Молотов и Череванин ушли.
— Куда ж мы отправимся? — спросил Молотов, когда они вышли на улицу.
— Куда глаза глядят; пойдем хоть на Невский.
Молотов согласился.
— Не понимаю я... — проговорил Молотов.
— Чего, милый человек?
— Скоро ли у нас кончится это вечное гореванье, никому не нужная тоска, мрачный взгляд на жизнь, доморощенная байроновщина.

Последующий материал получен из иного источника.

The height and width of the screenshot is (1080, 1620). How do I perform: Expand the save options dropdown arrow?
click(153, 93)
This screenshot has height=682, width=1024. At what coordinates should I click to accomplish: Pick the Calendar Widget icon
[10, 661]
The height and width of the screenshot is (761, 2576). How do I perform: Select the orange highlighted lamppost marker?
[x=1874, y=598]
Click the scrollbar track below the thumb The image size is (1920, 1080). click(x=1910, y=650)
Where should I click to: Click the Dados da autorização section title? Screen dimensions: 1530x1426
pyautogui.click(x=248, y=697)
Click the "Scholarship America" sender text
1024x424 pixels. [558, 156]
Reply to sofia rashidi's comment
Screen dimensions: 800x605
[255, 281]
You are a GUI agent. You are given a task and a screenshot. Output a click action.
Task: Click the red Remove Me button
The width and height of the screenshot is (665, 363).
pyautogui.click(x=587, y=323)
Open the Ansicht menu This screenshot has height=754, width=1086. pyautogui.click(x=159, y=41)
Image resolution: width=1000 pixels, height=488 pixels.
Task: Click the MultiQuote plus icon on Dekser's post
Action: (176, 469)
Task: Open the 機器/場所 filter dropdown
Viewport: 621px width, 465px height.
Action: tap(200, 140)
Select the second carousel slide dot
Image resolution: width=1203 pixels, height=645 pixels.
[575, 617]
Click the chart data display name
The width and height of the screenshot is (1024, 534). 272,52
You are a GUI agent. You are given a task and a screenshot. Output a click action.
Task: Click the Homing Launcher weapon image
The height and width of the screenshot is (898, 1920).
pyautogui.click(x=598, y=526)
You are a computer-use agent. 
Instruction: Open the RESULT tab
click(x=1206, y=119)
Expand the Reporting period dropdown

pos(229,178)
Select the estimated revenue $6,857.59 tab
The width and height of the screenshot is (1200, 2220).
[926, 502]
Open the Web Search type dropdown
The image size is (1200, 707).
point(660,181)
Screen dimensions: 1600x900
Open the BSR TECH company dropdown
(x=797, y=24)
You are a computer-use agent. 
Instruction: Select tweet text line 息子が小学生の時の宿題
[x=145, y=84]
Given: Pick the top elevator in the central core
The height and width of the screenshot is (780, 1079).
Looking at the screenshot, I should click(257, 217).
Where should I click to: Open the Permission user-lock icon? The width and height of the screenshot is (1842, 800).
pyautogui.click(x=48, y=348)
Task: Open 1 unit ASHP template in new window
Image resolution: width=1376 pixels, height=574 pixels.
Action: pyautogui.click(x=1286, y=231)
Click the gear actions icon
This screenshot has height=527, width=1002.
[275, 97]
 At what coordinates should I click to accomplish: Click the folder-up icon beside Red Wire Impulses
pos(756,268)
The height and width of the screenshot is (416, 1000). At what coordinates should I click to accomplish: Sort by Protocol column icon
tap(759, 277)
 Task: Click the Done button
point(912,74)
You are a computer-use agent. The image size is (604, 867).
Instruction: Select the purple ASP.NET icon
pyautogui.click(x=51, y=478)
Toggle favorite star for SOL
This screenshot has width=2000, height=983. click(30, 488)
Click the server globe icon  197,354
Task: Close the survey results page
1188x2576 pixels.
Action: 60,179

— Доморощенная — это верно сказано, Егор Иваныч.
Прошли несколько молча.
— Мало ли чего ты не понимаешь, милый человек, — начал Череванин. — Век живи, век учись, а дураком помрешь. Скажи ты, добрая душа, куда мне девать свои досуги? Сидишь-сидишь, и такая тоска заберет, что и сам не заметишь, как очутишься в портерной или трактирном заведении. Я уверен, что ты не смыслишь ничего в вине, а ты вообрази себе, как выпьешь, вдруг огни потекут по телу, грудь вздохнет широко, вот она, жизнь-то, начинается!.. Прекрасная погода, отличная газета, чудная водка!.. думы и печали далеко летят. И хмель не заснет в тебе; он ходит, растет и разрастается... в голове туман, в крови жар... петь хочется, плакать и целовать всех... Вот это не мечта, а жизнь... я ее чувствую, едва не ощущаю руками... Понял, милый человек?.. И пойдут писать дубы еловые, дубы сосновые, дубы липовые!..
— Плохо, если они пойдут писать...
— Пожалуй, что и плохо...
— Зачем же ты это делаешь?
— Потому что мне нравится.
— В наше время стыдно пить...
— Это отчего? Если будешь пить, так от века отстанешь, что ли? Полно, меня ведь не надуешь. Век выработывает не только такие натуры, как твоя, но и такие, как моя. Ты не найдешь ни одного человека, который жил бы так, как жили в прошлом столетии, да и такого не найдешь, чтобы сегодня по-вчерашнему: то же самое делает, но иначе, в другой форме и по другим причинам. Кто ж отстает от века? Ни для кого солнце не остановится. Сменяющиеся в жизни обстоятельства, лишь коснутся человека, непременно имеют на него влияние, и тут хочешь не хочешь, а от века не отстанешь. Рутинеров ведь нет на свете, милый человек; их добрые и умные люди выдумали. Покажи-ко ты мне хоть одного отсталого человека.